Galvez read a statement from the nine dissidents in Madrid pledging their commitment to “continue the fight for the release of all the prisoners” and for “a free and democratic Cuba.” “If we defended our rights when it was impossible to speak up, it would absurd to give up the fight now that we have much more favorable conditions,” he said.

Omar Rodriguez Saludes, another of the dissidents sent to Spain, called on the Cuban government to first release those prisoners who are sick among the 52 it has promised to free, citing the particular cases of Efren Fernandez and Guido Sigler Amaya.

Prison conditions

Julio Cesar Galvez also took the occasion to denounce the terrible prison conditions in Cuba, where sometimes as many as 40 prisoners share a cell infested with rats, cockroaches and other pests. They are often fed nothing more than water boiled with plantain peels.
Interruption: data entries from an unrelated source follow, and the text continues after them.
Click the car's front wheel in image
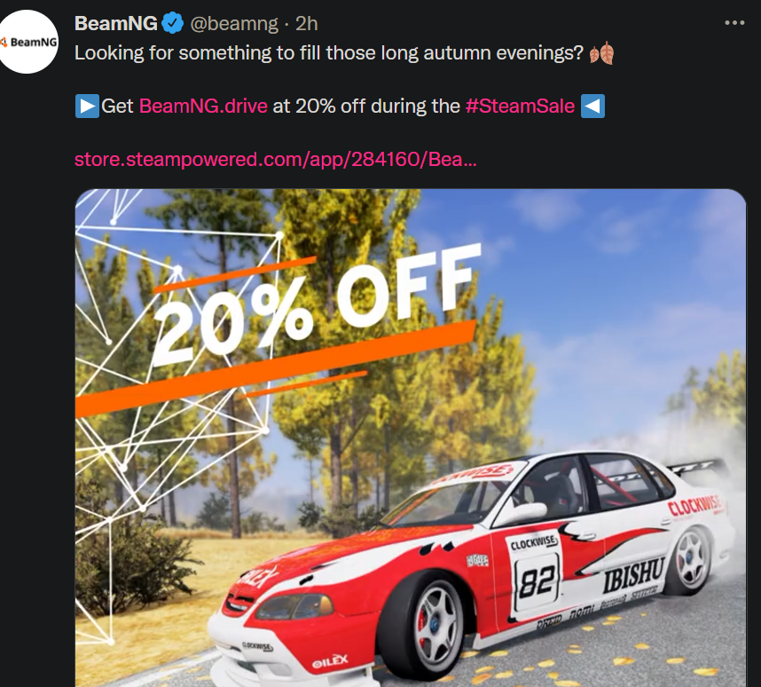The height and width of the screenshot is (687, 761). (x=424, y=627)
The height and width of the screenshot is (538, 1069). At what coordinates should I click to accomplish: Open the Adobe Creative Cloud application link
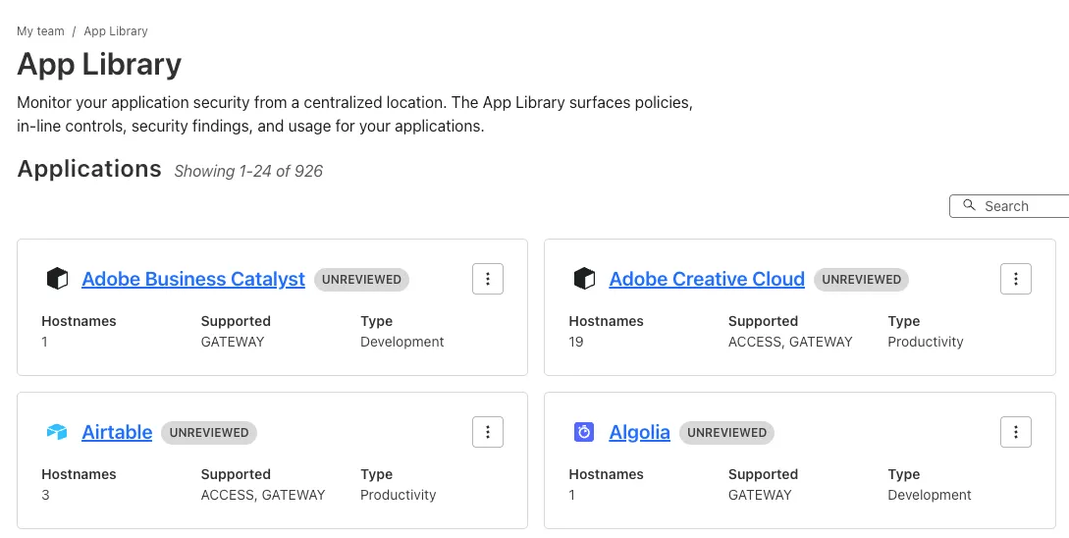[707, 279]
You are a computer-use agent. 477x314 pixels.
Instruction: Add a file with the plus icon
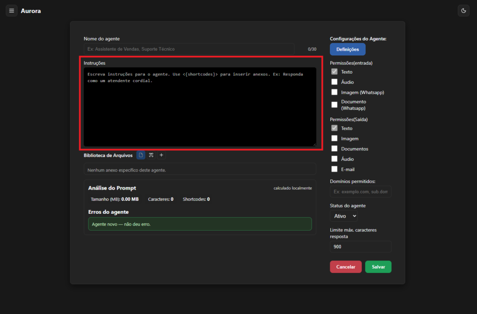(161, 155)
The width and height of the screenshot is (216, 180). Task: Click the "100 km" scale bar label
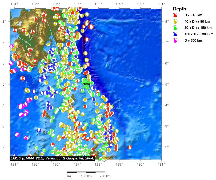point(86,176)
Not only are the political prisoners subject to such harsh conditions, so are common criminals are as well. Many of them suffer from dengue fever and tuberculosis. Normando Hernandez Gonzalez, another freed dissident, said prison officials ignore the pleas of those who have fallen ill, leading many to fall into despair and commit self-inflicted wounds in order to gain the medical attention they need.

For this reason, Omar Rodriguez demanded the Cuban government allow the U.N. to visit prisons on the island and assess their conditions. Julio Cesar Galvez went even further and said U.N. inspectors should be allowed in “to show what is happening inside Cuba.”

Rodriguez also quoted a famous statement by Fidel Castro—“Ideas cannot be killed”—and said, “Neither can ideas be kidnapped or exiled, that is our message to the Cuban government.”